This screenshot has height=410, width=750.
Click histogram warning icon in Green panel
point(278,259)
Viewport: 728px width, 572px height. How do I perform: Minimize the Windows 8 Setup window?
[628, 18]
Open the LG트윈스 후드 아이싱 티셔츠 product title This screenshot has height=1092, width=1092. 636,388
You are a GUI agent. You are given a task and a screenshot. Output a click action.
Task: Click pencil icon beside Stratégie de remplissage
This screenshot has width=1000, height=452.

----

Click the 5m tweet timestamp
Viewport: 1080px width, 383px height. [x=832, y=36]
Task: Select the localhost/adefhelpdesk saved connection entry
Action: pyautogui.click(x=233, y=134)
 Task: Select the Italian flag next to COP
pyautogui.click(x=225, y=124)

----

## Work required
Could you reproduce exactly the lines of the entries above, from the one with "Click histogram warning icon in Green panel" through the one with "This screenshot has width=1000, height=452.", and nothing else?

## Exercise output
Click histogram warning icon in Green panel
point(278,259)
Viewport: 728px width, 572px height. How do I perform: Minimize the Windows 8 Setup window?
[628, 18]
Open the LG트윈스 후드 아이싱 티셔츠 product title This screenshot has height=1092, width=1092. 636,388
You are a GUI agent. You are given a task and a screenshot. Output a click action.
Task: Click pencil icon beside Stratégie de remplissage
This screenshot has width=1000, height=452.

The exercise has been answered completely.